这回,她终于看清楚了陆绎眼中的笑意,却傻乎乎的忽视了他眼底的温柔。

 

 

袁今夏从来没有想过,有一天,自己竟然能够牵着大人的手,走在喧闹的大街上。她低头看着陆绎的大手紧紧地握着她的手,袁今夏嘴角的笑更是一刻也停不下来。

 

“大人,我饿了。”袁今夏可怜巴巴地揉着肚子。

 

“怎么,你这是要立志吃穷我啊?”陆绎看着今夏那个可怜巴巴的样子,不禁觉得好笑。

 

今夏立马讨好似的抱住陆绎的手臂,“所以啊,大人一定要努力攒银子了,要不然怎么娶我。”

 

“你放心,陆某就算现在告归也养得起你。”陆绎看着黏在他身上的今夏,无奈笑笑。

 

“大人,您只要少败家一点就肯定养得起我。啊,一想起被你丢掉的银子我就心疼......”

 

“打住。你的饭店到了。”

 

待两人来到闻名京城的饭馆,袁今夏快速的点好菜,便兴致勃勃地开始把玩起陆绎的手。

 

那双握刀的手带着薄茧,若细细看去,还能看到掌心的不少划痕。袁今夏有些心疼地摸着那些伤痕,很多话想说却哽在喉咙。这只手虽然有些粗粝,却又宽厚温暖,相比起来,袁今夏的手却显得娇小清瘦。袁今夏把自己的手张开,覆在陆绎宽厚的掌心处,两人便默契的十指相交。

 

袁今夏抬起头,对上陆绎温柔的眼神,笑意盈盈。

 

 

今日是两人大喜的日子。

 

袁今夏披着红盖头,难得端庄地坐在床边,一睁眼,满目都是喜人的红色。只有微微低头,才能看见这漫天红色之外的东西——她自己紧张地搅在一起的手。

 

在等陆绎的这一段时间里,袁今夏的脑子里似乎把他们俩的前半生都过了一遍。从相遇的对峙,到相识的欣赏;从单恋的期待,到相爱的欣喜;从分离的痛苦,到重逢的庆幸。

 

相遇、相识、相知、相恋、相爱,这是从前的我们。今后的我们,有一个更美的词,那就是,相伴。

 

在袁今夏出神之时,陆绎早已回到房中,看着静静的今夏,竟有些好笑。

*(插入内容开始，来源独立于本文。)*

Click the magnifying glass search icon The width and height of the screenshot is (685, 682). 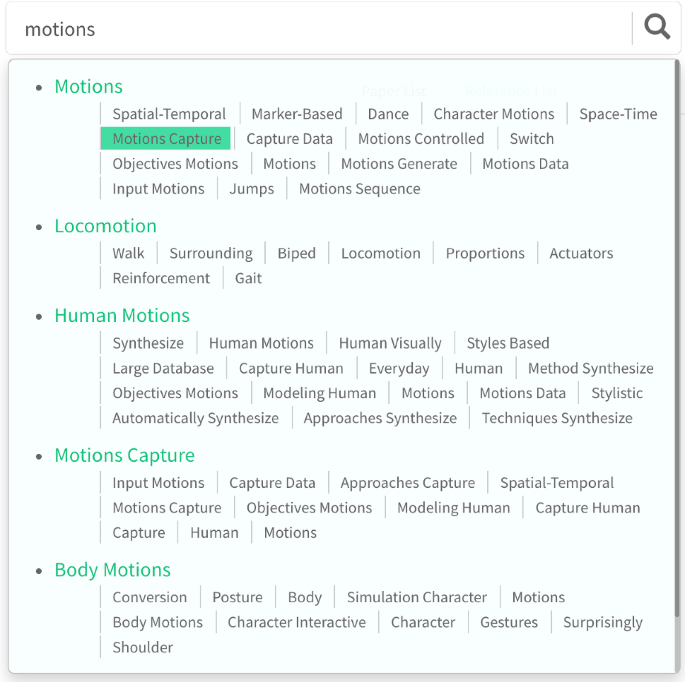pyautogui.click(x=657, y=28)
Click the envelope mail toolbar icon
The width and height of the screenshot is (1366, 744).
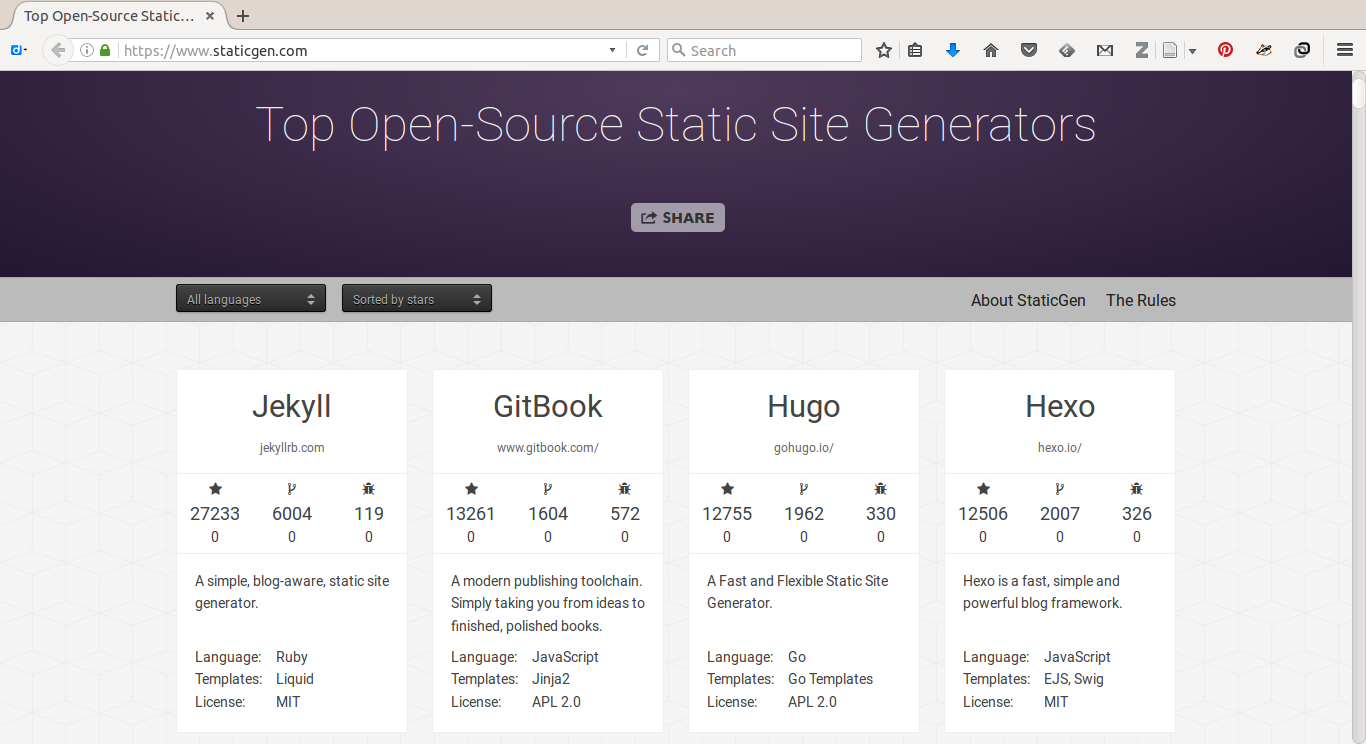1105,50
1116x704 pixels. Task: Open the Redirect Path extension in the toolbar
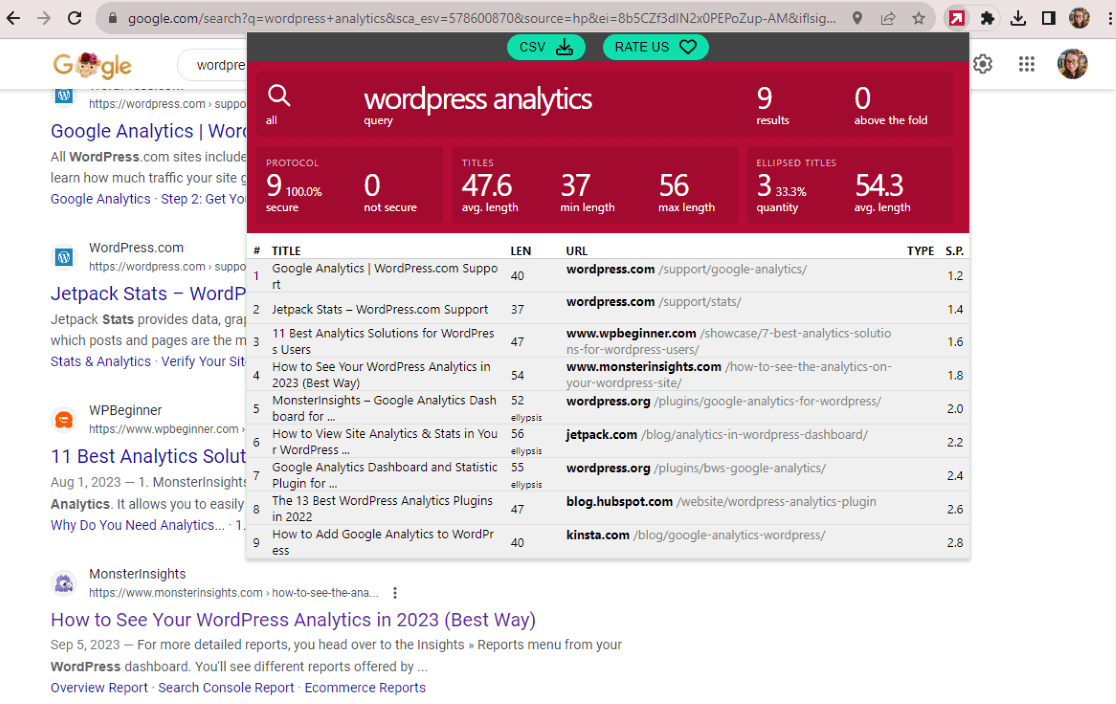[956, 17]
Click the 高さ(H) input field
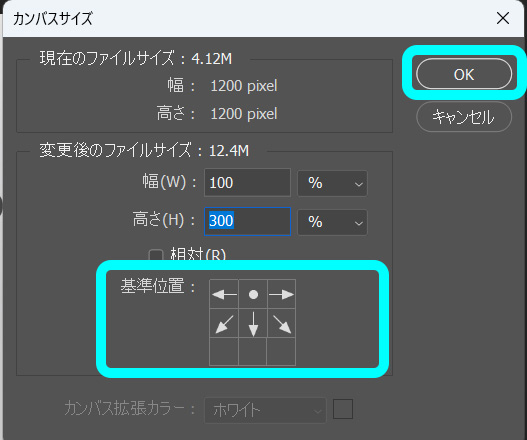The image size is (527, 440). 247,221
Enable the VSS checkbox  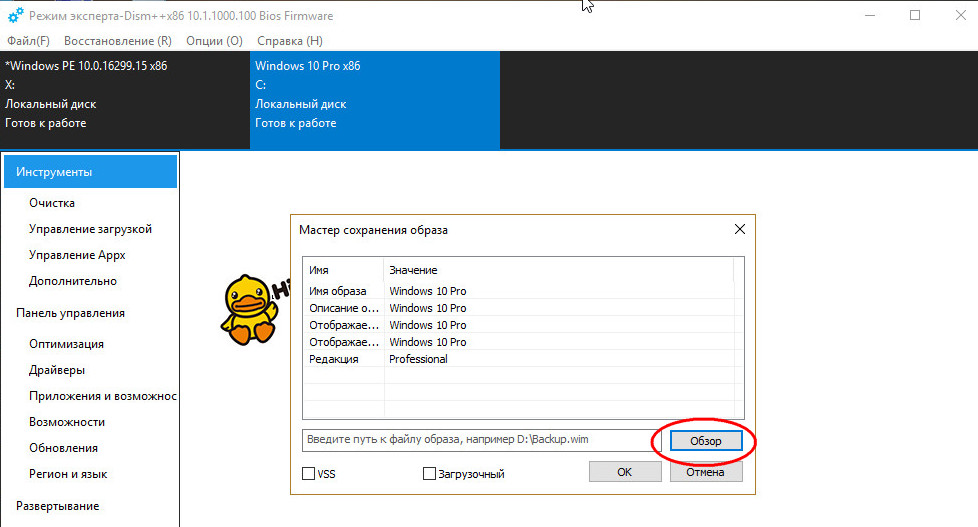click(x=308, y=473)
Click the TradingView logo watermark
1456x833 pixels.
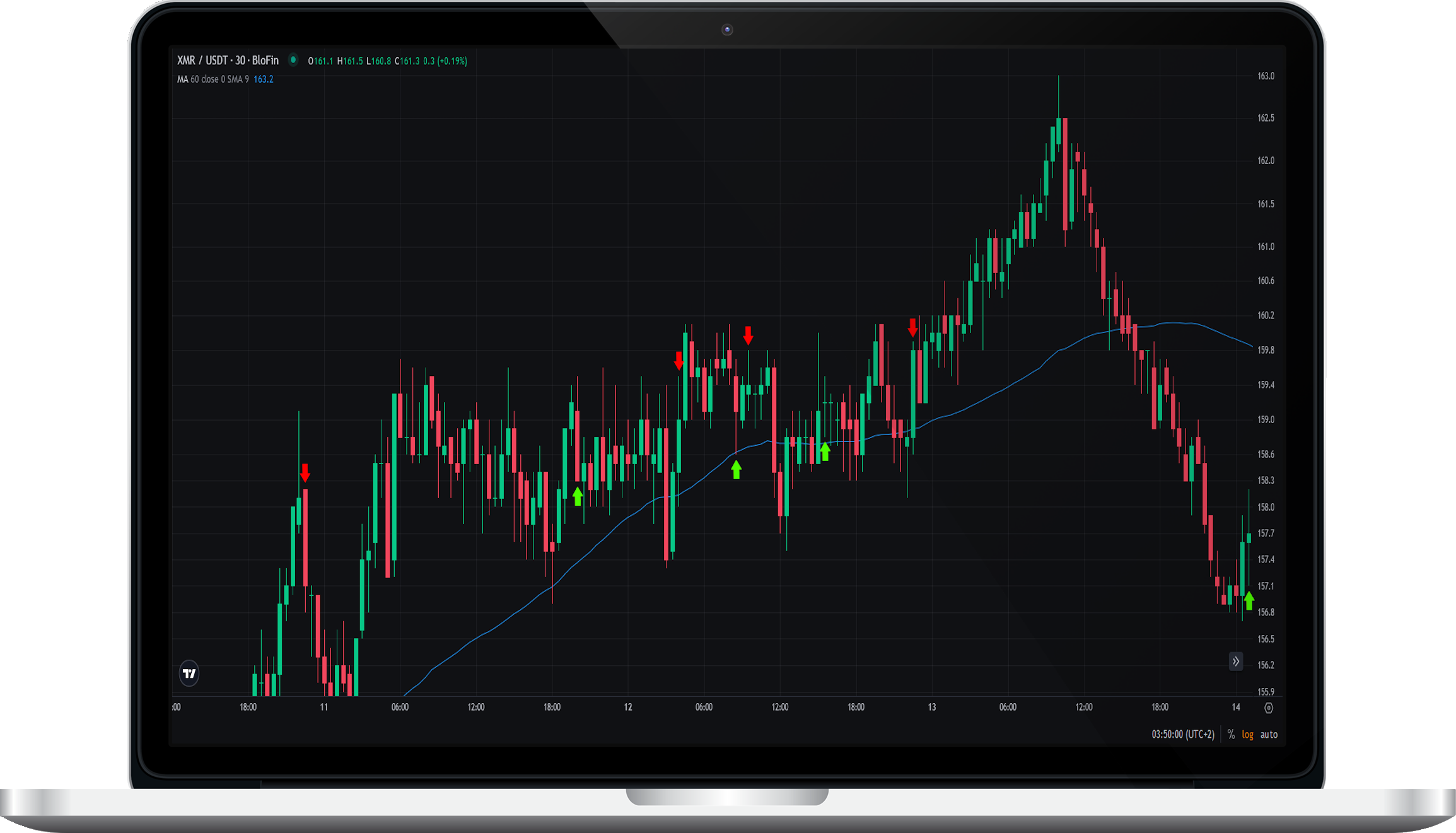[189, 673]
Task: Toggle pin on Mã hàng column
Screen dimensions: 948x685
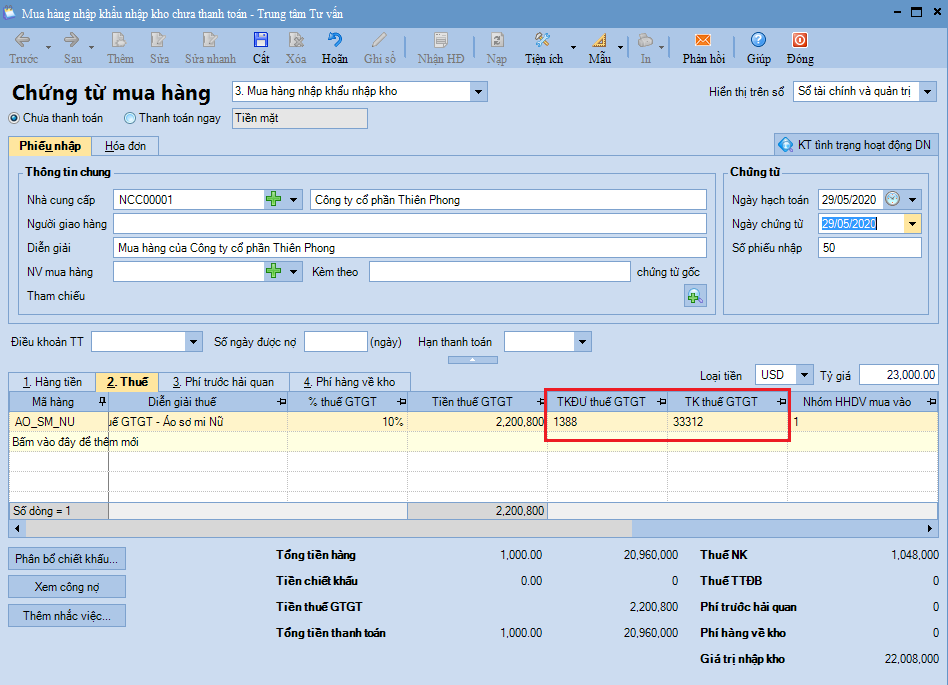Action: (102, 401)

原来,平日里大大咧咧的今夏也是会紧张的。

 

陆绎掀起她的红盖头,看到她红红的充满雾气的眼睛,不由得紧张起来。

 

“今夏,你怎么了?”陆绎的眼神里充满了担忧。

 

袁今夏看着眼前身着婚服的陆绎,一如她日夜想象中的模样。一下百感交集的她更是直接落下泪来。她扁了扁嘴,只委屈道:“我饿了。”

 

陆绎无奈笑笑,摇了摇头。“所以我不是命下人在床边放了几盘糕点吗?你怎么没动?”

 

袁今夏继续委屈道:“我不敢......”

 

今夏如小鹿般圆圆的眼睛就这样可怜地望着陆绎,让他一时语塞,只好微微叹口气。把一块糕点递到她嘴边,看着她含着泪,快速地吃了起来。

 

她一边吃,陆绎一边帮她拆着头上纷繁的发饰,拆完发饰,便是袁今夏更加繁复的嫁衣。最后,倒是袁今夏开始不好意思了,她擦干净手后,推了推陆绎,示意她可以自己来。

 

可是陆绎却像是未领会到袁今夏的意思似的,依旧坐在她旁边,温柔地帮她脱着一层又一层的嫁衣。

 

“我都说了我自己来......”袁今夏不好意思地低声道,企图握住陆绎的手阻止他,却被陆绎突然紧紧地反握住双手。

 

袁今夏抬起头,对上了身旁陆绎带笑的眼神,那是她永远也不能忘的眼神。

 

他的眼里,波涛翻滚。

 

 

袁今夏因为当捕快,从小见识就比普通女子多,她最害怕的,就是生孩子。虽然陆绎并没有给她任何压力,但是正是因为那人是陆绎,所以,她更想为他留下一儿半女。

 

很庆幸的是,这个孩子极乖,在怀孕之时,乖巧地毫无反应。让袁今夏能够在每个夜里舒舒服服地窝在陆绎怀里,和他一起期待着这个孩子的降生。

 

这个孩子降生的那一天,是陆绎一生中最难熬的一天。所有的冷静自持,都在听到袁今夏痛苦的喊叫后全然崩溃。他顾不上礼节,顾不上阻拦,毅然决然地冲到今夏床前,紧紧地握住她的手,为她拂去额前的冷汗。

 

孩子的哭声在房间里响起,袁今夏仅望了眼床边的陆绎,便昏了过去。

 

陆绎的眼底微湿,眼里是他从未有过的慌张与绝望。

 

在闭上眼的那一刻,袁今夏想,希望这辈子再也不要看到他这样的眼神。

 

 

生完孩子之后,袁今夏的身子一直很差。

 

每到换季之时,就咳个不停。换了一个又一个大夫,却丝毫不见好转。

 

就这样安安稳稳十多年后,袁今夏的病情却突然恶化,精神头一日比一日差。

 

“大人,夫人她......可能是熬不过这个寒冬了。”

 

哐啷一声,是陆绎手中茶杯被捏碎的声音。淡黄色的茶水淌在桌上,混入了一丝暗红。

 

从那日起,陆绎就着手告归与搬家的事宜。三十七岁的陆绎,正值壮年,多少人劝他莫要放弃大好前程。陆绎仍决心告归,准备举家搬往扬州,那个温暖却又充满回忆的地方。

 

在准备前往扬州的前两日,袁今夏的精神头突然好了起来。她颇有兴致地拉着陆绎去看雪,陆绎只得由着她,为她系紧了身上的大氅。

 

袁今夏牵着陆绎走在鹅毛大雪中,纷纷繁繁的雪花飘落,粘在两人的发上,肩上,很快就积了薄薄一层。

 

袁今夏看着这样的陆绎,终于久违地笑了起来。

 

“我还可惜着,见不到你长皱纹生白发的模样了。”

 

“如今我们俩,也算是共白头了。”

 

 

 

从前你的目之所及处,都是我。

 

虽然今后可能再也无法相见,但无碍。

 

因为,你所有的目光,所有的眼神,都已牢牢镌刻在我的心间,永世不朽。

 

终于,我就这样看着你的眼睛,走完了一生。